Had this been a non-political matter, then it would had been a regular case with regular results. It wouldn't been a blimp on the HN radar. Sadly, because of how it was handled, its now a mess.
I have not read about how the extradition was handled (counter-terrorism things that is, in which document is that?).
The three months wasn't strictly solitary as far as I can tell but it gets spun to all hell every time 'häkte' is mentioned so I don't know what is true or not. Somehow the fact that he can't get a graphical calculator is more important than what he is accused of. If that is not spin I don't know what is.
As for the lies to the media, denying lawyer etc; sources? There is so much newly released data so I don't know where to look to find it so an indication in the right direction would be helpful.
Lastly, the matter is political because anakata, and the others, allegedly released a lot of protected identities, hacked government related services as well as a bank. The identities are protected for a reason (police, domestic violence, witnesses and so forth). This is a very high profile case with influential interests on both sides (TPB/Wikileaks supporters on one side and Swedish govt/Nordea/Logica on the other), thus it appears on HN.
Edit: I forgot, if it is indeed the case that he has been treated in ways that are not up to scratch with what we expect from countries with respectable rule of law then that is of course worrying and will hopefully come to light during the trial, or afterwards.
While I normally applaud the asking for sources, when the main article has both base data as well as linked blogs, some expectation of honest attempt of self-research is expected. However, here is some short number of links. More could probably be found if I was really digging.
I would add that sweden do not have solitary treatment as an separate thing.
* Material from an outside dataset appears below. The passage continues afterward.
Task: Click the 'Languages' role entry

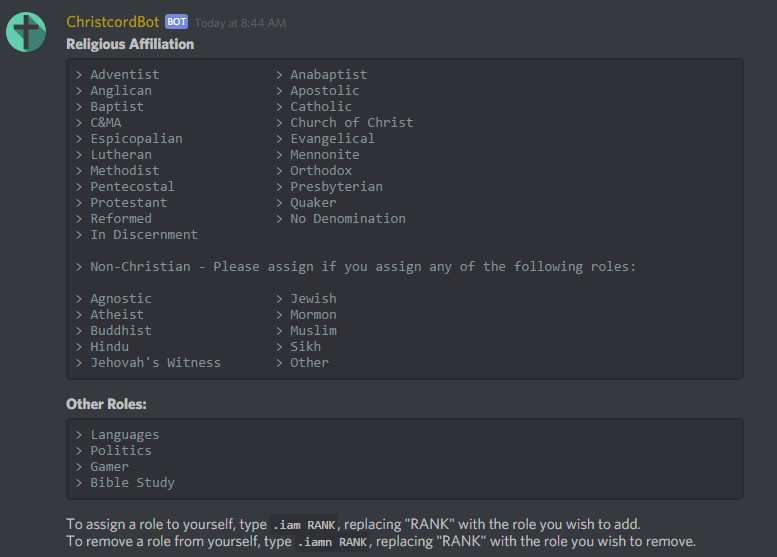Action: [124, 434]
It has 'häkte' with additional restrictions. In this case, the additional restrictions meant no talking to other prisoners. One hour per day of rest outside the cell, but strictly alone. One hour of visitation for the family per week, through only if the police had time. If that can be translated to the US version of solitary confinement is up to the reader to decide.
They initially claimed that he was deported because of a revoked passport. Once in Sweden, they changed their tune. Saying something in false pretense, then changing it once the circumstances is more favorable is the definition of a lie.
Last, I would like to add that this is likely not to effect the trial. Swedish law do not address those kind of circumstances when determining guilt. If Gottfrid Svartholm lawyers brings it up, it could be an argument for lowering any sentence but other than that, its unlikely to be even brought up.